Paasikivi, Juho Kusti


Born Nov. 27, 1870, in Tampere; died Dec. 14, 1956, in Helsinki. Finnish statesman.

Paasikivi received a legal education. Between 1903 and 1913, and again in 1917 and 1918, he was a leader of the Old Finnish Party, serving as a deputy in parliament from 1907 to 1913. From 1903 to 1914 he served as general director of the treasury and from 1914 to 1934 was general director of the National Commercial Bank. Paasikivi was prime minister from May to November 1918. He headed the Finnish delegation at the talks that led to the peace treaty between Finland and the RSFSR signed on Oct. 14, 1920. From 1934 to 1936 he served as chairman of the National Coalition Party and between 1936 and 1939 was envoy to Sweden.

As chief delegate at negotiations with the USSR in 1939, Paasikivi showed an understanding of Soviet and Finnish state interests, but his own government did not support him. On Mar. 12, 1940, he was one of the delegates who signed the Soviet-Finnish Peace Treaty. From April 1940 through May 1941, Paasikivi served as Finnish envoy to the USSR. From 1941 to 1944 he was chairman of the board of a private bank. He belonged to the “peaceful opposition,” demanding that Finland abandon the war and in February and March 1944 carried on unofficial peace talks with the Soviet government. He served as prime minister from November 1944 to March 1946 and as president of the Finnish Republic from March 1946 through March 1956.

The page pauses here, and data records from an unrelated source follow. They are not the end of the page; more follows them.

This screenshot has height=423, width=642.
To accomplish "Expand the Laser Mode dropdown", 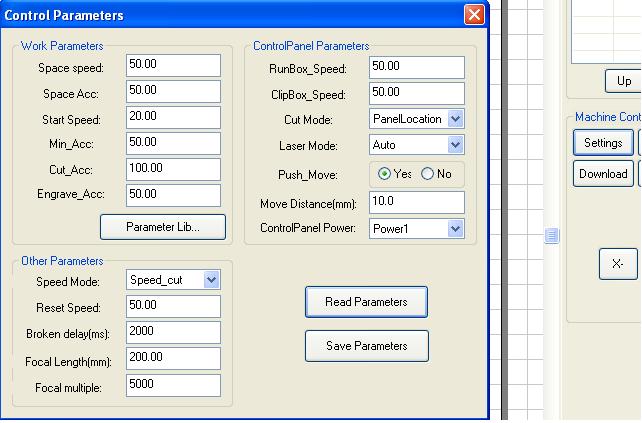I will pos(455,146).
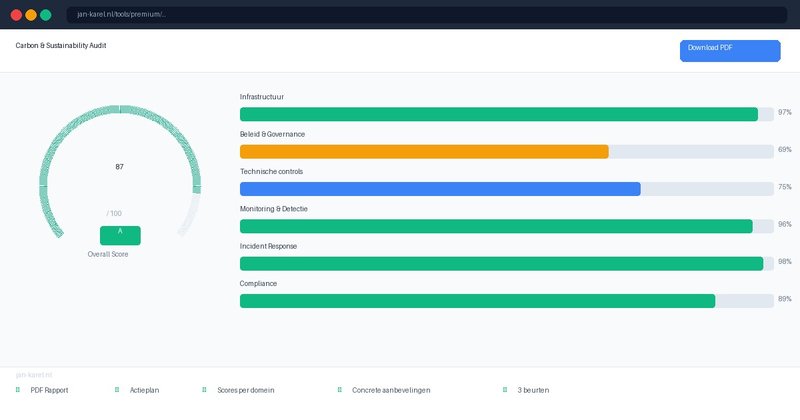Image resolution: width=800 pixels, height=420 pixels.
Task: Click the green maximize dot
Action: pos(46,15)
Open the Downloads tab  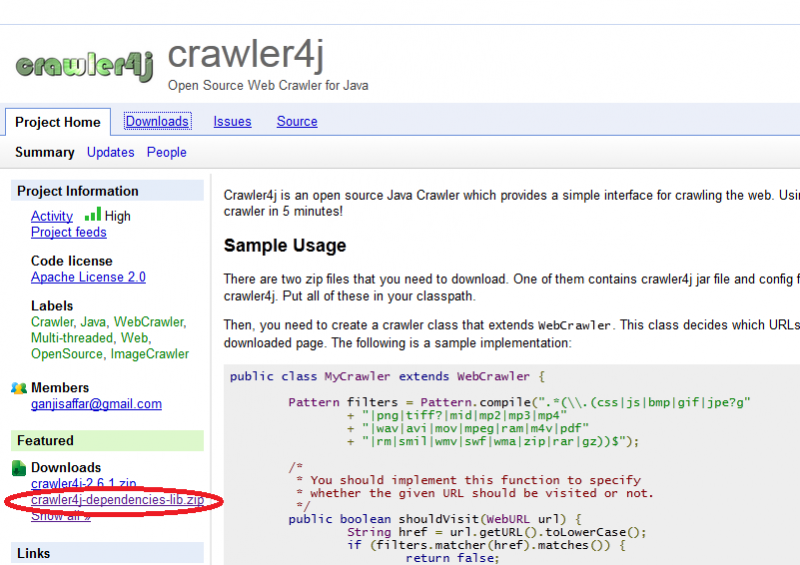(x=157, y=121)
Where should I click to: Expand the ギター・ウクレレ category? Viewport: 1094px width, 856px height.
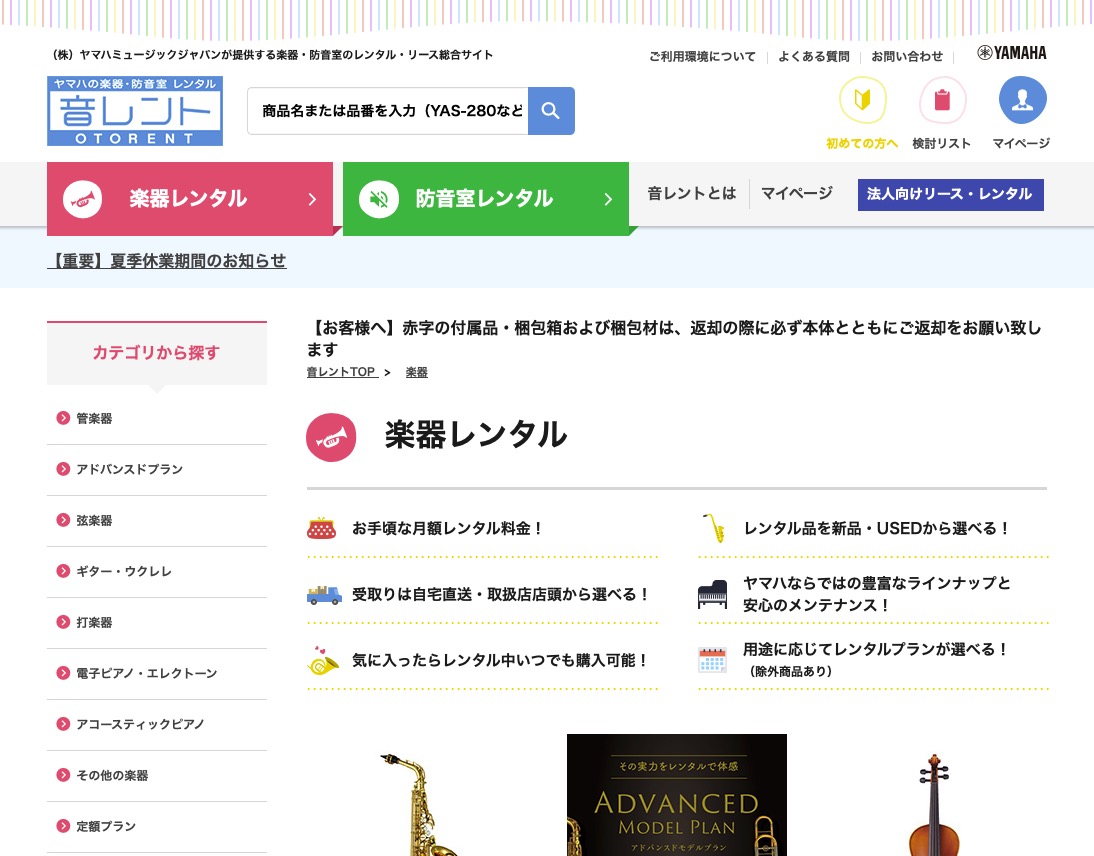123,571
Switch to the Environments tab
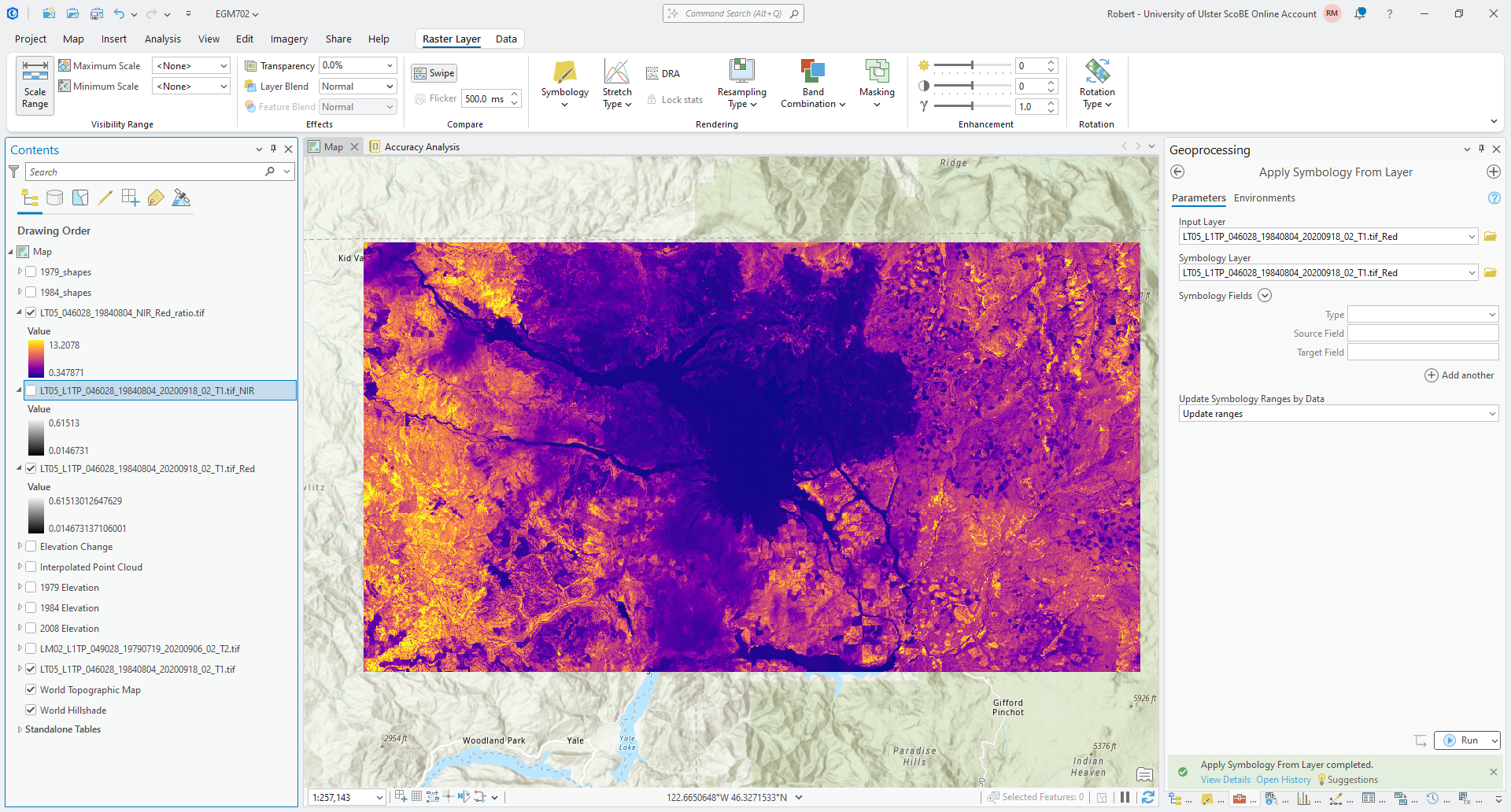This screenshot has height=812, width=1511. tap(1264, 198)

Paasikivi’s name is linked with the peace-loving foreign policy of postwar Finland that aims to develop friendly relations with the USSR, the Paasikivi-Kekkonen policy. Paasikivi declared: “The principal and determining factor in Finland’s foreign policy is our country’s relationship with our great eastern neighbor, the Soviet Union. … It is my conviction that it is in our basic national interest to conduct henceforth a foreign policy that will not be directed against the Soviet Union” (Liniia Paasikivi, Moscow, 1958, pp. 169–70). In 1948, Paasikivi authorized the signing of the Soviet-Finnish Treaty on Friendship, Cooperation, and Mutual Assistance and in 1955 took part in the signing of the protocol to extend the treaty’s period of operation. Between 1944 and 1956, Paasikivi was honorary chairman of the Finland-USSR Society. For his great contribution to the cause of developing friendly relations between Finland and the Soviet Union, Passikivi was awarded the Order of Lenin in 1954.


Passikiven muistelmia sortovuosilta, vols. 1–2. Porvoo [Borgå]-Helsinki [1957].
In Russian translation:
Liniia Paasikivi: Stat’i i rechi, 1944–1956. Moscow, 1958.